There is nothing wrong with desiring to set up a lifestyle business from a founder's perspective. But it is not appropriate to use risk capital to fund it, because neither the risk is high enough nor is the return; so bootstrapping or bank loans are more appropriate to finance them (some individual business angels may be okay with smaller returns that professional VCs - as long as returns are at least higher than the 16% you can typically get from investing in an index).

Why is the era of low quality startups over? Have VC’s suddenly become better judges of talent, market and technology? Have founders suddenly become more serious? Last year A16Z funded Adam Neumann for $350M for a blockchain carbon credit platform.

If things change it won’t be in a Wicked Witch of the West meltdown after which the flying monkeys of Silicon Valley burst out singing Ding Dong the Witch Is Dead.

Things haven’t changed.

Last year interest rates weren't 5.5%, they were 3% and investments were already starting to tighten up. It now costs even more to deploy capital and looks to remain that way for a while, possibly indefinitely. It's really as simple as that.

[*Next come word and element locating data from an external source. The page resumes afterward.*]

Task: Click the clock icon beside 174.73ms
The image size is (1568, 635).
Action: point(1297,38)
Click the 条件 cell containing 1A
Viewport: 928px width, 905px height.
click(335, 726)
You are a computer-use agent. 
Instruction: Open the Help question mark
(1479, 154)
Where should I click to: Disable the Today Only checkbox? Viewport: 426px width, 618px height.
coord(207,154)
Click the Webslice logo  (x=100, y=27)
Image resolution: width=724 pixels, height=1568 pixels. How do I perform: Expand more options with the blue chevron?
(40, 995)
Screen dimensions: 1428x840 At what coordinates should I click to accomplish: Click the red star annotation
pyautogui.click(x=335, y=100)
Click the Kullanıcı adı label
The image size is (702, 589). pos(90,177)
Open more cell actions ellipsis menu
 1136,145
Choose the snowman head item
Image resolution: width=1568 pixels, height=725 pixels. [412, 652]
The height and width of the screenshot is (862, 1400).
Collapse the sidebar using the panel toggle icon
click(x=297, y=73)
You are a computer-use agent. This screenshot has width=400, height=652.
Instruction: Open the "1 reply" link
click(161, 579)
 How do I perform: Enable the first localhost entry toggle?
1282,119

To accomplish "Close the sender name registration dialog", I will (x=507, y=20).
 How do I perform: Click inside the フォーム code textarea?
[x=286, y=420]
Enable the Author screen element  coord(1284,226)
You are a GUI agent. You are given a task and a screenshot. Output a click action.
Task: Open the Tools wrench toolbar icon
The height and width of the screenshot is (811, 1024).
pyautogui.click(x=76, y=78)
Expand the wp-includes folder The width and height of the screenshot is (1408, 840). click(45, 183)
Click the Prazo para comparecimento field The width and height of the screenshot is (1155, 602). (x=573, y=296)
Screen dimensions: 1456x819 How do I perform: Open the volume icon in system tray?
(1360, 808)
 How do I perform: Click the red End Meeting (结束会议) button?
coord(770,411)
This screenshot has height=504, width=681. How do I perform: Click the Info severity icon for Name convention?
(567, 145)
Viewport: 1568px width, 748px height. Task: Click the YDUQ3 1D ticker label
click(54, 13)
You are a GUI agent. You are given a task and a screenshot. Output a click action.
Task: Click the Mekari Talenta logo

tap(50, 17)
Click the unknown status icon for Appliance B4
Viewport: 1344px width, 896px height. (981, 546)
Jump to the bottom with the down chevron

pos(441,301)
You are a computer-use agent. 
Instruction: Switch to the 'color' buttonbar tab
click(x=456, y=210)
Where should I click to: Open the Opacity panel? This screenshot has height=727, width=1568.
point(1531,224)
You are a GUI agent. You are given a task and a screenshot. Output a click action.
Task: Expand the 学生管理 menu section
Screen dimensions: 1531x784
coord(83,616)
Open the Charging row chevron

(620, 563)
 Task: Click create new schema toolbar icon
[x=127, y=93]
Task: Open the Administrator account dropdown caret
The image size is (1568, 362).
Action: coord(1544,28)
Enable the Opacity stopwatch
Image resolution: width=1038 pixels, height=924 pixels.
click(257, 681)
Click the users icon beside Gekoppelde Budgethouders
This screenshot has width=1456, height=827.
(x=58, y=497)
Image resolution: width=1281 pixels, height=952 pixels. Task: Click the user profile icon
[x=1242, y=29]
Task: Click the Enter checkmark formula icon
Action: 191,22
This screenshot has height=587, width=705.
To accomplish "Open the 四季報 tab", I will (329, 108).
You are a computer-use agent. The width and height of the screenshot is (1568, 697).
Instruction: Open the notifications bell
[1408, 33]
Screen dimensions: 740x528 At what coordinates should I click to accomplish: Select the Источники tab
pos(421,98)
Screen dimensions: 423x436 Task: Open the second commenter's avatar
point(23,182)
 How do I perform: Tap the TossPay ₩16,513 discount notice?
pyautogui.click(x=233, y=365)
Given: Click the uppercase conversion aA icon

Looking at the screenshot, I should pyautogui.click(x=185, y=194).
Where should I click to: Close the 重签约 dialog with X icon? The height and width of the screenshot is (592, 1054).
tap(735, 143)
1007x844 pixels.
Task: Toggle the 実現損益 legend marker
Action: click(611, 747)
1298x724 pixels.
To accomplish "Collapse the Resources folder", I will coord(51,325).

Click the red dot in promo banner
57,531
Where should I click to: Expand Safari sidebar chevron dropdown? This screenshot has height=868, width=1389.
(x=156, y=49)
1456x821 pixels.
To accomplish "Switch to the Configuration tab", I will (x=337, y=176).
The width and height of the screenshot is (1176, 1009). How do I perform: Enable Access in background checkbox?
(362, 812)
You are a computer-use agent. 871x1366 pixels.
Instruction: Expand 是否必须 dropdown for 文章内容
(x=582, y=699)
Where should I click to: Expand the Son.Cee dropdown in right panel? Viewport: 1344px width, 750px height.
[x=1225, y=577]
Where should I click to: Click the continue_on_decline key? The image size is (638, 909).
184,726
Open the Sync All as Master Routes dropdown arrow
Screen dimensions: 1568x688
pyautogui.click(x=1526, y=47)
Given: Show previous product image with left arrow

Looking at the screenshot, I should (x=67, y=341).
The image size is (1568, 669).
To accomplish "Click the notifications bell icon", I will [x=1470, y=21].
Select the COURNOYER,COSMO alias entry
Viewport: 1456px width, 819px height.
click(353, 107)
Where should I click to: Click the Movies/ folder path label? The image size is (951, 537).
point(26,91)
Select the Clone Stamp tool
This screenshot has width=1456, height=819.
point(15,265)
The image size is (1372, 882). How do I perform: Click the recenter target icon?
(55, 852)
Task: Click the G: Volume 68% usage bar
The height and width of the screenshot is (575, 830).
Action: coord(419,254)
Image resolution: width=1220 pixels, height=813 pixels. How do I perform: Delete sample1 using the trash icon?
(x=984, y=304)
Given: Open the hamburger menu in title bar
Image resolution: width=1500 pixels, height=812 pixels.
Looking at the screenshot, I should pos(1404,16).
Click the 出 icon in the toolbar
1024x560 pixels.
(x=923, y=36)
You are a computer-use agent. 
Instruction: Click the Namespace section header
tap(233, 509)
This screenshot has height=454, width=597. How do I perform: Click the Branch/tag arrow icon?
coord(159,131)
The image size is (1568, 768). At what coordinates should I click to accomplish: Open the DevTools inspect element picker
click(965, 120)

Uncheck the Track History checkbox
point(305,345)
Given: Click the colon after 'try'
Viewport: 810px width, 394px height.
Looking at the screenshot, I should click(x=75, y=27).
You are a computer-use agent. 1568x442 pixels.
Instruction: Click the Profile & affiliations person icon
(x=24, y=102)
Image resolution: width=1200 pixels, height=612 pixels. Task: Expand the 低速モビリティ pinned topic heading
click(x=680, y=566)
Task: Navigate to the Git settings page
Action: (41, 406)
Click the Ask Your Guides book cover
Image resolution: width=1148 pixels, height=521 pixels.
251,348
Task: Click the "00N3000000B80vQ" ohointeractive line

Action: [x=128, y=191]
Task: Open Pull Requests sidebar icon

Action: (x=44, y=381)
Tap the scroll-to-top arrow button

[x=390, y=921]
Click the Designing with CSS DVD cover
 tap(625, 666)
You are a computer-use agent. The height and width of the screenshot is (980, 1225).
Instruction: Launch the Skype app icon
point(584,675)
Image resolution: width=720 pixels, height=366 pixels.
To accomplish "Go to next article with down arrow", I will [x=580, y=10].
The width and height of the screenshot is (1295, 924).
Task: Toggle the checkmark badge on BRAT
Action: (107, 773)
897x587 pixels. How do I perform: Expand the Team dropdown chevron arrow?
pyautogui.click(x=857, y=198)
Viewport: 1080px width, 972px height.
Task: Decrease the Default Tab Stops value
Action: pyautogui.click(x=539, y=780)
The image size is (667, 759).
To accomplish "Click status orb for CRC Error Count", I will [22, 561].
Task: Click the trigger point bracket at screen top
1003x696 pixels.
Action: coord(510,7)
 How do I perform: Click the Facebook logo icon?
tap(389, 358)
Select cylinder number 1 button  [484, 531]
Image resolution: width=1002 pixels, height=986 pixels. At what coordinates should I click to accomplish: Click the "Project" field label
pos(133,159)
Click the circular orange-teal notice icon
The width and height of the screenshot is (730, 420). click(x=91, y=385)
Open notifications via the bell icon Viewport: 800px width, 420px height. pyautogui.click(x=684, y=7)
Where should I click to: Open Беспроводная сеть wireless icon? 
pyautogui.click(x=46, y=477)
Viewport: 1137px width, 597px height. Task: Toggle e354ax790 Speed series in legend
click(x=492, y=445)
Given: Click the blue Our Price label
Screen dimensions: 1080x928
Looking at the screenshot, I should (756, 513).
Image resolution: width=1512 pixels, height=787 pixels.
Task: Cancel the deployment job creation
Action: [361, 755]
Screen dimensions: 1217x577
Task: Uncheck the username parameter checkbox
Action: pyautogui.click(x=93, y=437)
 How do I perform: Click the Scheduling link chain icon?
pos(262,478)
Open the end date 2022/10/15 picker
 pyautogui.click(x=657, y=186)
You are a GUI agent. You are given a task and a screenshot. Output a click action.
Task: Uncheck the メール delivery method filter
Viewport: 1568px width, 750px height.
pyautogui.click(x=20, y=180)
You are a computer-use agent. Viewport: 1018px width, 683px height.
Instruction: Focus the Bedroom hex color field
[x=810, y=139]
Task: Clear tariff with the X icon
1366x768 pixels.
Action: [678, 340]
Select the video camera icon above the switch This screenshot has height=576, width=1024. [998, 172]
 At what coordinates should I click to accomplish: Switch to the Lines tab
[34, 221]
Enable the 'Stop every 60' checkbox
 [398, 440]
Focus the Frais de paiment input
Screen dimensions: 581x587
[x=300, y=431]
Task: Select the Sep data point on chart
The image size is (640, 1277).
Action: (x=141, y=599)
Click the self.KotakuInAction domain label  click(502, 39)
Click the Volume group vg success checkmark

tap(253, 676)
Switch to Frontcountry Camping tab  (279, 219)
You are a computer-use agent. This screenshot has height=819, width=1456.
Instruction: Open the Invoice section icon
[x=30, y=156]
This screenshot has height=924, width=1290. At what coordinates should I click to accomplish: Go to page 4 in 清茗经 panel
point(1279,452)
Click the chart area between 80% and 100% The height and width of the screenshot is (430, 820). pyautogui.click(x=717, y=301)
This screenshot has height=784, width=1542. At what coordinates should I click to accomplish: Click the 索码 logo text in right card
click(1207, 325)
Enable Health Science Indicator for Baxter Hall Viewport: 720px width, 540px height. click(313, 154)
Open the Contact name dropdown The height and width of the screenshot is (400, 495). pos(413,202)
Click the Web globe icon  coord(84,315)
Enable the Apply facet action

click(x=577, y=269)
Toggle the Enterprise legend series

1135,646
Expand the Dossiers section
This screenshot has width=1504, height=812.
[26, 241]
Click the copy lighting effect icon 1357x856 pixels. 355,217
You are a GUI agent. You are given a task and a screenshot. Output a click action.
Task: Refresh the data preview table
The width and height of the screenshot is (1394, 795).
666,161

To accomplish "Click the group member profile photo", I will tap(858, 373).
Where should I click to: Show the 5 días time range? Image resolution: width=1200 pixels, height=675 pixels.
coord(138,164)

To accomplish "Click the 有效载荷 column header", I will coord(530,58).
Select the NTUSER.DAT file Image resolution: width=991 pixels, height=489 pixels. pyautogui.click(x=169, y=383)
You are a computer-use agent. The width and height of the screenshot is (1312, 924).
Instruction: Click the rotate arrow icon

Higher scrutiny, tighter purse strings, the dynamic has been shifting for a while.

That's pretty simple but it doesn't explain how or why low quality startups will get weeded out. It explains why there will be fewer startups but it says nothing about their quality.
Maybe help me understand where in my original comment I lost you? I'm not seeing where your lack of clarity stems from. If you have to have significantly more solid economic fundamentals, per what I originally wrote, before you'll get investment, that almost tautologically removes low quality startups.
I think the point being made is that it's easy to tell low quality after the fact, but it's not obvious before investment. The startups that'll get weeded out will be the ones whose business fundamentals aren't obvious. Some of them will be low quality anyway. Some other businesses could have been high quality even if the fundamentals don't look it (Facebook springs to mind).

I think you're defining quality of startup to be "has known good unit economics" and that's certainly one determinant of quality, but part of why investors have been throwing money at Adam Neumann and others is that it's not the only way that a startup can become a huge success.

I hear what you're saying, I think this is a case where there's no perfect total solution. I would amend what I said to be more "on the balance" more bad then good get weeded out.